Between 2004 and 2010 my life partner, my ex-wife and friend of 42 years, my mother, and my brother-in-law died. Three of my closest friends died. The only academician with whom I had a close personal and emotional bond died. More recently two of my most constant friends moved away at retirement. The church of which I was organist closed. In spite of my belief or unbelief in that church’s “theology,” the people were an inestimably important part of my family of friends.

Shall I continue my litany? I suppose this seems like self-pity, but it’s a factual statement, and everyone who has reached 66 years of age understands this reality. Everyone.

I have read a great deal recently about aging, loss, and grief. I am often surprised to find articles about the “aging” or “elders” or “seniors” that are about persons 65 and older, surprised because “old people” are those 20 years older than I am. I may be over 65, but I’m not one of the aging people in such articles. If you are not surprised to find yourself in such articles (that is, not yet 65) you might stop reading here.

We all suffer grief and loss, but they become more frequent and (perhaps) more intense as we get older. If we draw up a list of important experiences for a person whose life is flourishing

. . .  grief at the death of a friend or relative might well come close to the top. Grief will be high on the list because a flourishing life will typically involve emotional commitments [that] inevitably carry the risk of bereavement and grief. Moreover . . . the pain of grief not only reflects, but also calls our attention to the importance that our commitments hold for us: through grief, as much as through joy, we perceive what matters in our lives (1).

Through grief, as much as through joy, we perceive what matters in our lives. What matters is what gives meaning to our lives (that seems obvious enough to be a cliché, but perhaps not). I experience commitment to family and friends, and I have experienced loss of those relationships as a matter of course, as a reality over which I have no control. That inevitable process gives meaning to my life because meaning is

. . . an organization of experience which enables us to identify those events which matter to us, relate them to previous experiences, and determine how we should respond to them (2).

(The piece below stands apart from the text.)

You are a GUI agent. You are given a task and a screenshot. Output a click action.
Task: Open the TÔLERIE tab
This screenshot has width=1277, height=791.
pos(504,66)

I have lived alone for seven years (since my partner died). During that time, my circle of “attachments” (3) has diminished somewhat precipitously. The resulting amount of time I spend alone is ambiguous—confusing. I don’t know much of the time how to “distinguish between loneliness, ‘aloneness’, isolation and lack of social support.” Much of the time (such as when I’m writing) I want to be alone. Aloneness

is not always viewed negatively by the individual. Furthermore, a person may experience loneliness while in the company of others. While loneliness by definition is an undesirable experience, aloneness or solitude may be desirable fostering creativity, facilitating self-reflection, self-regulation, concentration and learning(4).

Thomas Rentsch

Thomas Rentsch

However, self-reflection can be dangerous, especially in solitude, without benefit of corroboration, because it can easily become distortion, distortion of memory, distortion of present reality. In the film, Memento (Christopher Nolan, 2001), the central character Leonard Shelby (played by Guy Pearce) says, “memory’s unreliable . . . it changes the shape of a room, it can change the color of a car. And memories can be distorted. They’re just an interpretation. . . and irrelevant if you have the facts” (5).

Memories, when I think about them in isolation, are often distortions, interpretations of the way I want things to have been. But even worse than the possibility of distorting memories is the possibility of anterograde amnesia, the inability to form new memories—Leonard Shelby’s condition. Both my attempts to remember past experience and my hope of organizing “present experience which enables [me] to identify those events which matter to [me]” are problematic in isolation from others.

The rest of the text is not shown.